START PROVIDED ENTRIES

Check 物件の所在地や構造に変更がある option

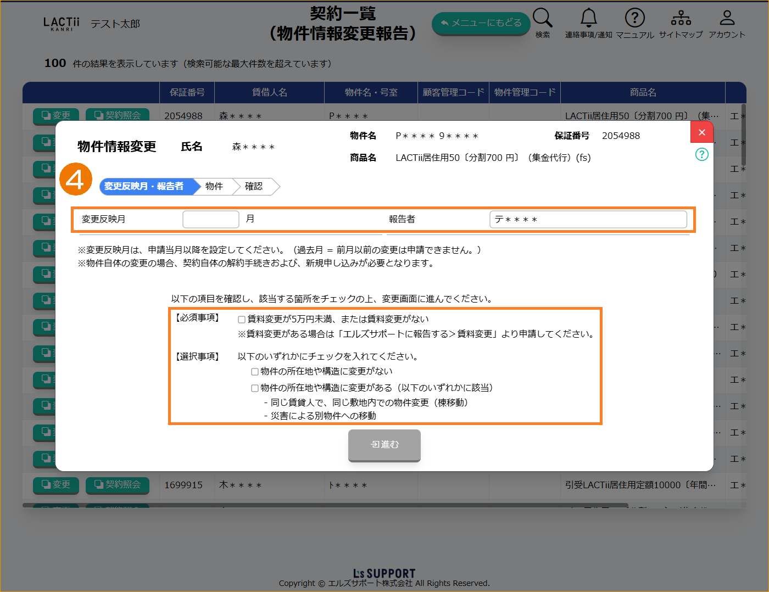click(x=255, y=388)
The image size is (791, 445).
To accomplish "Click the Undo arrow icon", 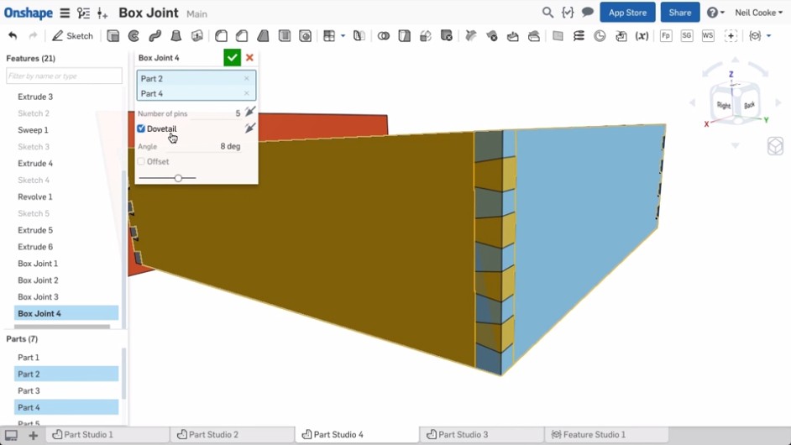I will click(13, 36).
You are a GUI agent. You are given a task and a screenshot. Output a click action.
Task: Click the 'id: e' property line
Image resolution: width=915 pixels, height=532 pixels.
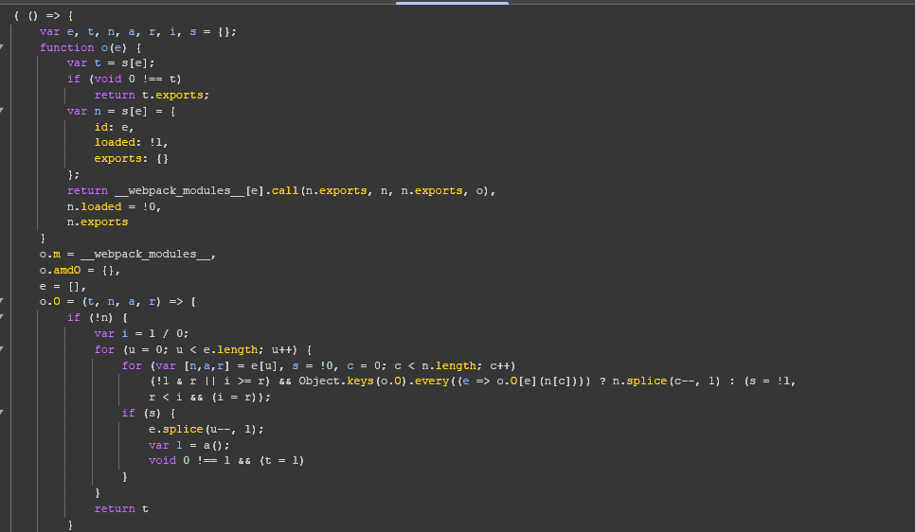tap(114, 127)
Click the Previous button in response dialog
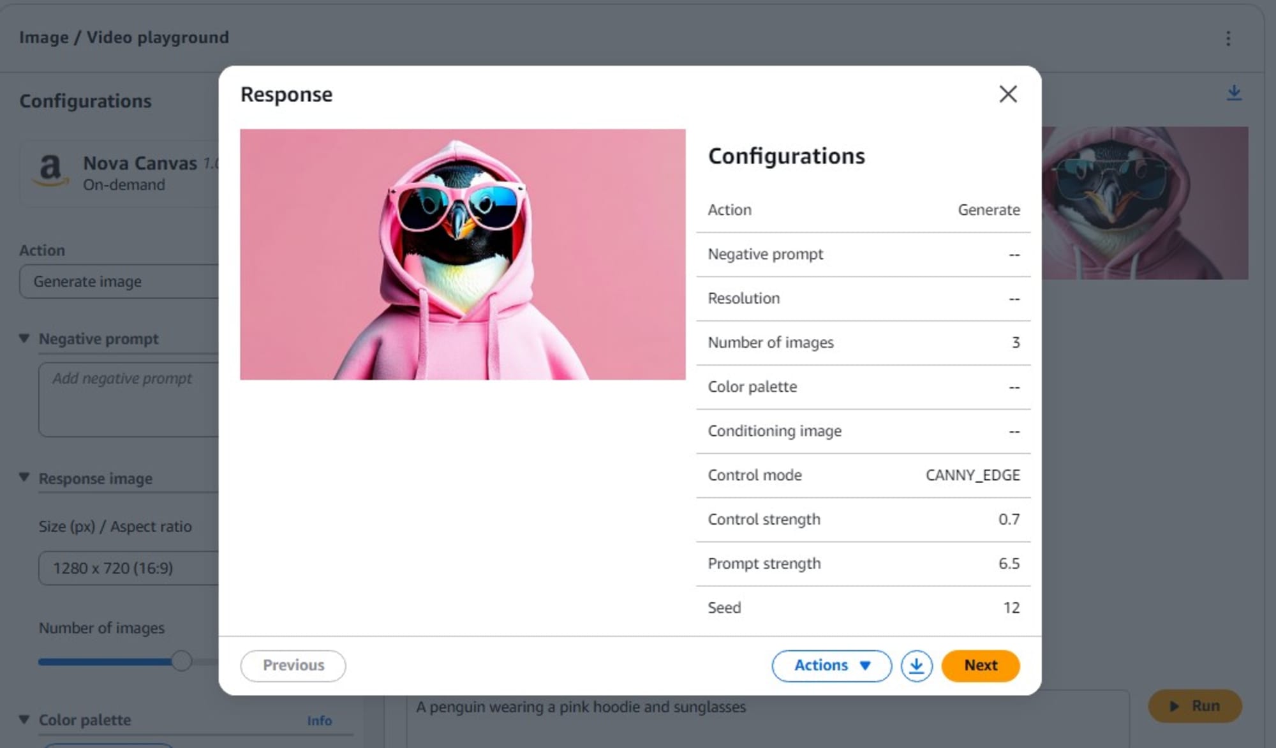Screen dimensions: 1276x748 (292, 665)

END PROVIDED ENTRIES

• **EXERCISE OBJECTIVE**
Pictures are to be left out; the answer must otherwise be exactly the lines from the one with "Image resolution: width=915" through the final line of the entries above, both included.

• **EXERCISE RESPONSE**
Image resolution: width=915 pixels, height=532 pixels.
tap(114, 127)
Click the Previous button in response dialog
Screen dimensions: 1276x748 (292, 665)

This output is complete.